We have seen the importance of this first hand through our partnership with ElderCare Network of Lincoln County (ECN), an assisted-living organization in Maine that provides residence to elders of mostly low-income status whose families can no longer care for them. ECN strives to be “the next best thing to being home,” and offers a comfortable and familiar atmosphere for the aging Mainers. One of their residents, 80-year-old Colleen, joined the Jefferson Green last year. She struggles with memory loss and requires constant reminders of when to take her medication, exercise, eat, and sleep. Caring for her eventually became too much of a burden for her children—they are working full time and raising their own children—so she moved into ECN, where the residential managers can keep a better eye on her around the clock and help to manage her care.
Our work with ECN is a great example of how the new Medicaid shift will help its beneficiaries. The resident managers at ECN historically kept track of all of their patients’ schedules, health, and well-being on paper, which is overwhelming and doesn’t leave enough time for the personalized care for the residents they wanted to provide. With the Medicaid incentive to implement new solutions for long-term services and support, ECN has been able to implement Ibis to allow them to better keep track of their patient’s data, receive automatic reminders for medication, sleep, and exercise, and have access to a member of the Senscio team to support the residents’ care management. The new program is aimed at identifying exacerbating health issues early for the residents, improving the workflow of the managers, and identifying both population and patient-based behavioral analytics to help determine the best possible care plans.

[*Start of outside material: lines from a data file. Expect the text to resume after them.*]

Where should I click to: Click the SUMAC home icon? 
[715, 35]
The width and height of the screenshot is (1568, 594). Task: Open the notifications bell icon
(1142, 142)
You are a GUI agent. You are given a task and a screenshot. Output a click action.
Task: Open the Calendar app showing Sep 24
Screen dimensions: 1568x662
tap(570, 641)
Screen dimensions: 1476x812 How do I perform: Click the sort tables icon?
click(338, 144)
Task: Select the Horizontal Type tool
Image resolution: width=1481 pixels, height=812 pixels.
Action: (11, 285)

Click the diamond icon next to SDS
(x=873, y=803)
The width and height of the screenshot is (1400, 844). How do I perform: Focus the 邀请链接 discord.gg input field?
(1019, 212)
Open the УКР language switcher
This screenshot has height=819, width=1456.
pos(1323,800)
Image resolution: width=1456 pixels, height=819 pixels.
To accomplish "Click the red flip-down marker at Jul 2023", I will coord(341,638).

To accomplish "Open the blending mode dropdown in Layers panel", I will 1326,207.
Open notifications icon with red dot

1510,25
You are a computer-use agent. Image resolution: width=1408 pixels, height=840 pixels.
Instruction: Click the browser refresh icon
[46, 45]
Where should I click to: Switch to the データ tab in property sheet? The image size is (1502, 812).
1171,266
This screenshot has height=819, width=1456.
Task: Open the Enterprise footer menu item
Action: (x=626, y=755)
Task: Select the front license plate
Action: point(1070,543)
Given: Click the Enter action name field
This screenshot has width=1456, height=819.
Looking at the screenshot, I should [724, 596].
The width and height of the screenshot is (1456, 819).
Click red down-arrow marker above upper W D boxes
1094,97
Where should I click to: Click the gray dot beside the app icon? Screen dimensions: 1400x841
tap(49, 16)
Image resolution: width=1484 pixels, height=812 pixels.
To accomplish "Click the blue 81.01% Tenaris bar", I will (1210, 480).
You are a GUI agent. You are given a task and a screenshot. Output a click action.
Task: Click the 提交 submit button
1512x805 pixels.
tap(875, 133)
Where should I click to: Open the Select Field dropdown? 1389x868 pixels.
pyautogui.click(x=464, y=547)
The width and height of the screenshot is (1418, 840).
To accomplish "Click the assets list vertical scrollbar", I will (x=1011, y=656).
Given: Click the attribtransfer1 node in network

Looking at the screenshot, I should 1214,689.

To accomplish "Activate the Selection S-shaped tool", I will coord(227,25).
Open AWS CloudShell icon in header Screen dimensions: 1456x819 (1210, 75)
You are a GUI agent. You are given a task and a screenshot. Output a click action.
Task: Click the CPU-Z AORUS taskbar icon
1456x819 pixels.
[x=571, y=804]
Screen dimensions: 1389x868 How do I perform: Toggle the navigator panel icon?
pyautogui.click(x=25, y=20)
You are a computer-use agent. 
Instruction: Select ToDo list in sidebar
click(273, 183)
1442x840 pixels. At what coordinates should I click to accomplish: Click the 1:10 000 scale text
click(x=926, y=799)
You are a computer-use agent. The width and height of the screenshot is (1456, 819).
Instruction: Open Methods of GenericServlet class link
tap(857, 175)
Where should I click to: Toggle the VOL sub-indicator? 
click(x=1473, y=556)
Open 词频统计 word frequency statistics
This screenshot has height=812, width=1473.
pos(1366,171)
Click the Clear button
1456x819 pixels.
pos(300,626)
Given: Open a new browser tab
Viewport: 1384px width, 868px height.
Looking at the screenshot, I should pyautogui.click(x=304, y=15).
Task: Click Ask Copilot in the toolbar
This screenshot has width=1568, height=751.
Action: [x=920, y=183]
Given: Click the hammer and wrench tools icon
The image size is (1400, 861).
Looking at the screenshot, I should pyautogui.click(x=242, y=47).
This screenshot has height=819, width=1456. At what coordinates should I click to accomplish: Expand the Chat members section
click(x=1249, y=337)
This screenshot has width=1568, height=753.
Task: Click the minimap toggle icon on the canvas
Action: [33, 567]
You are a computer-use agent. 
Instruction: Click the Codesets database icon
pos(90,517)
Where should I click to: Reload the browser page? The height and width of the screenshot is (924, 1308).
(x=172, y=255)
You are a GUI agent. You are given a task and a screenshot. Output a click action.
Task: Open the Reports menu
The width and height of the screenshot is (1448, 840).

With the new options and incentives for states to shift to non-institutional service options for people on Medicaid, beneficiaries like Colleen can expect an increase in programs and services aimed to avoid transitions to institution-based care settings, such as the hospital or emergency room. She can feel comfortable in her own space and her managers can help her stay on top of her health through continuous monitoring, online portals, wearable activity trackers, and real-time analytics. This shift in the Medicaid policy will greatly ease the burden on our doctors, nurses, and care managers, lower the cost our country spends on treating chronic conditions, and give our aging and disabled populations a sense of ownership of their own health.